Et pourtant... Combien de ceux qui ne sont jamais passés de l'autre côté du miroir ou, mieux encore, combien de ceux qui n'ont jamais été « diagnostiqués » comme étant des « malades mentaux », et qui se croient, pour ainsi dire, à l'abri, parce que Autres, absolument Autres que « ceux-là », auraient intérêt à se mettre à l'écoute du tréfonds de leur cœur ! De leur psyché !
D'ailleurs, souvent (trop souvent !) le « patient » lui-même, celui qui pâtit, qui souffre, qui est immergé jusqu'au cou dans le monde de la psychiatrie, oublie, ou ne veut pas (ne veut plus ?), surtout dans la société actuelle, « prendre sur soi », comme l'on dit si justement dans la langue française. C'est-à-dire, apprendre (ré-apprendre ?) petit à petit, à l'aide et à l'écoute - dans un premier temps- d'une parole consciencieuse et modeste, sensible jusqu'à l'excès, une parole que, à l'heure actuelle, on voudrait par la force de lois glaciales et non pertinentes, bannir des hôpitaux, ou faire taire, ou dont on voudrait délimiter les compétences - réapprendre donc à faire face à ses propres maux, à ses propres souffrances ( mais aussi à ses joies, imprévues !), pour tenter de les vivre à nouveau, et au milieu de la société. Cela, tout en sachant que la plupart des humains qui fondent cette même société - souvent - refuseront sa parole, à cause de son passé, sur lequel s'inscrit trop souvent, et à jamais, le mot d'« inguérissable ».

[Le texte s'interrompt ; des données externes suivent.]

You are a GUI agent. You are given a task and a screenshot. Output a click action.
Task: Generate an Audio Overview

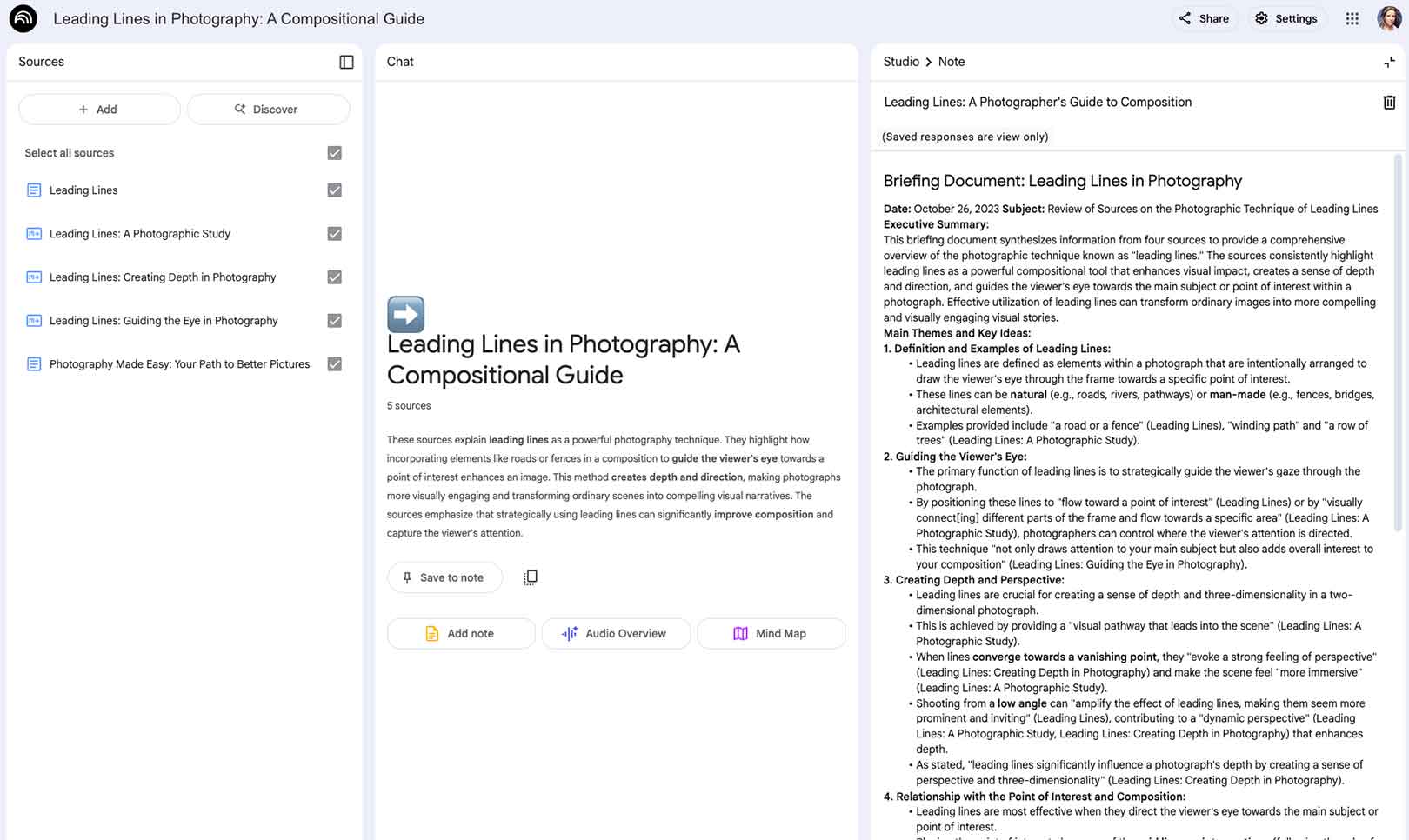pyautogui.click(x=616, y=633)
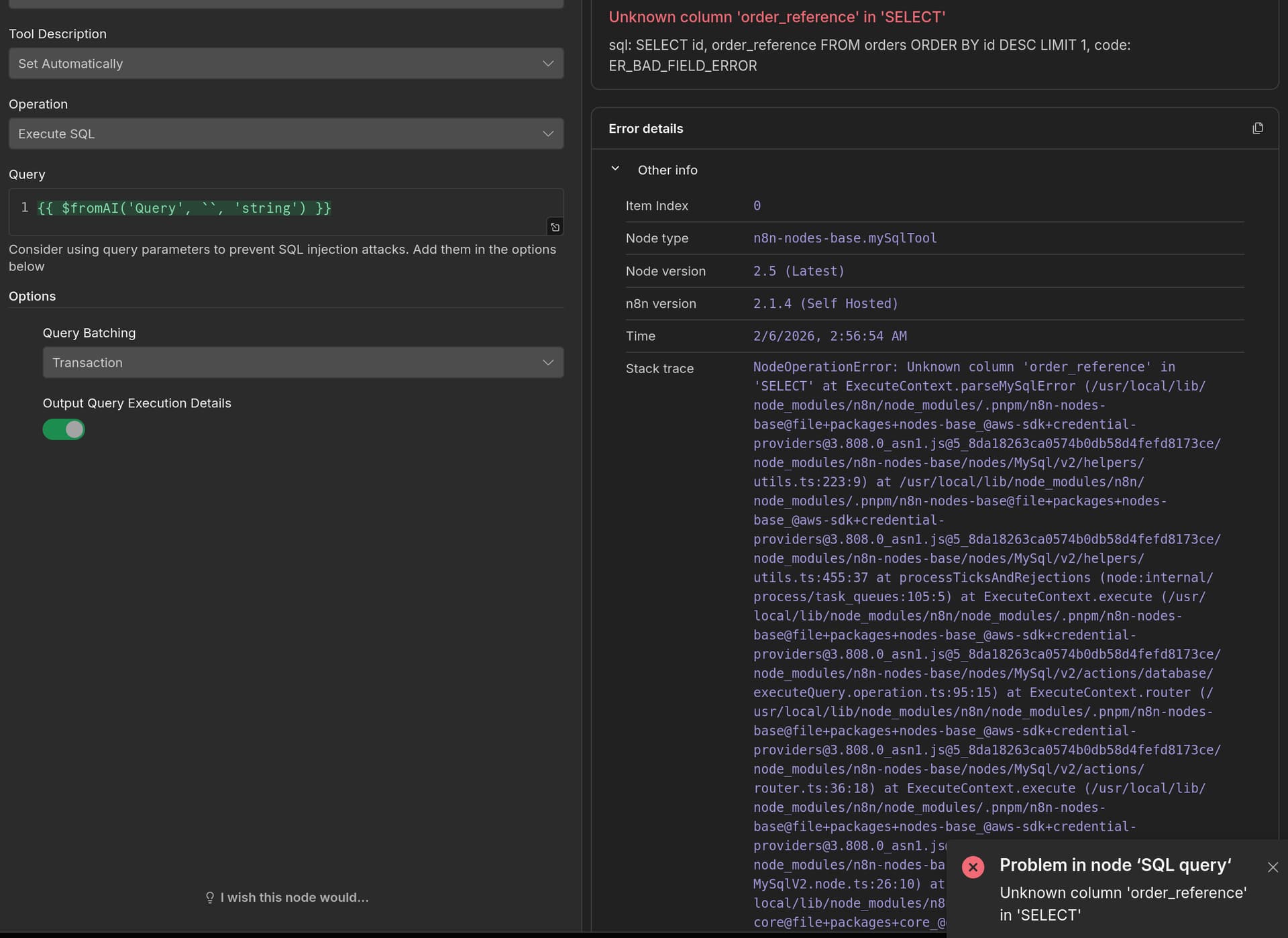Copy error details with clipboard icon
Viewport: 1288px width, 938px height.
[1257, 128]
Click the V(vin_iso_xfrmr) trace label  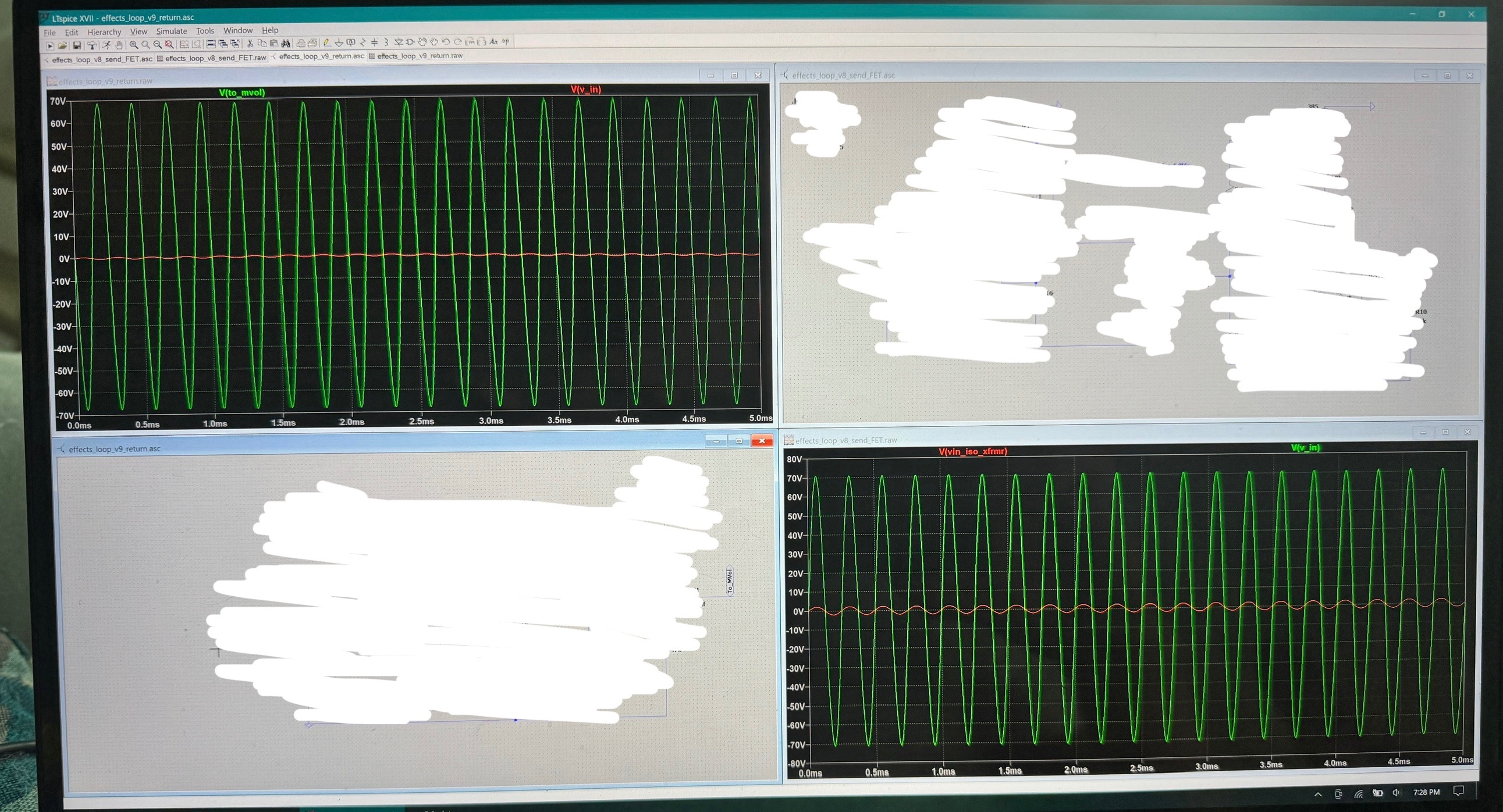tap(973, 451)
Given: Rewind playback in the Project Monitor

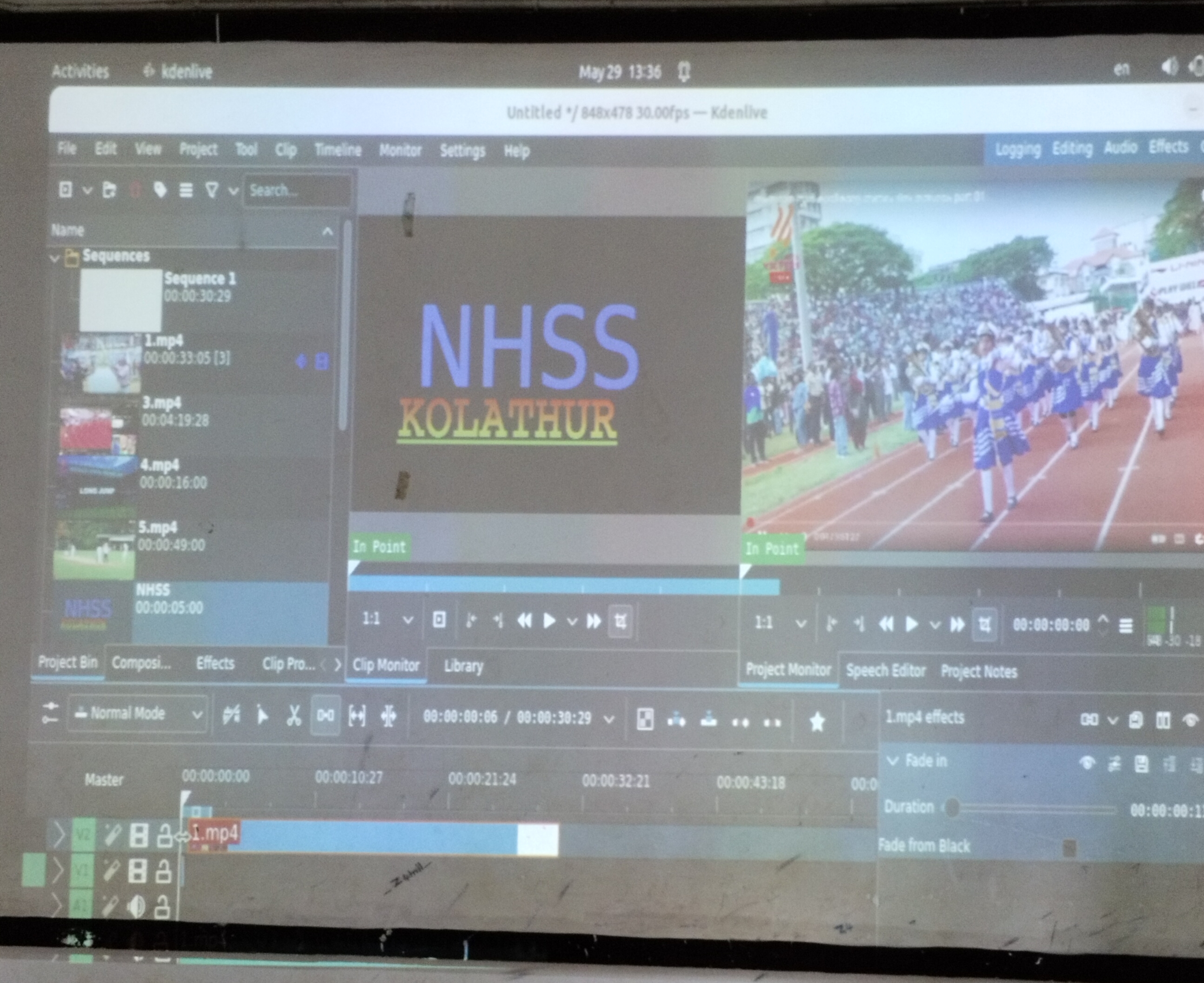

Apprendre, réapprendre (s'y exerçant quotidiennement) à marcher -seul-, vers un chemin d'une majeure liberté, mais aussi d'une majeure autonomie. Vers son propre chemin. Car -à mes yeux- le « fou » est une sorte de « voyageur de l'âme », mais un voyageur de l'âme, « entravé » de l'intérieur. Qu'en sera-t-il alors, de lui, lorsqu'il le sera aussi de l'extérieur ?
* Il paraît qu’en français (tout comme en italien) il faudrait employer le mot « amour » au masculin, tout au moins lorsqu’il est exprimé au singulier. Je préfère l’employer au féminin, parce qu’il me paraît plus riche, mieux répondant, et plus chaud, pour ainsi dire.
Cet article est paru dans la revue Chimères n°70.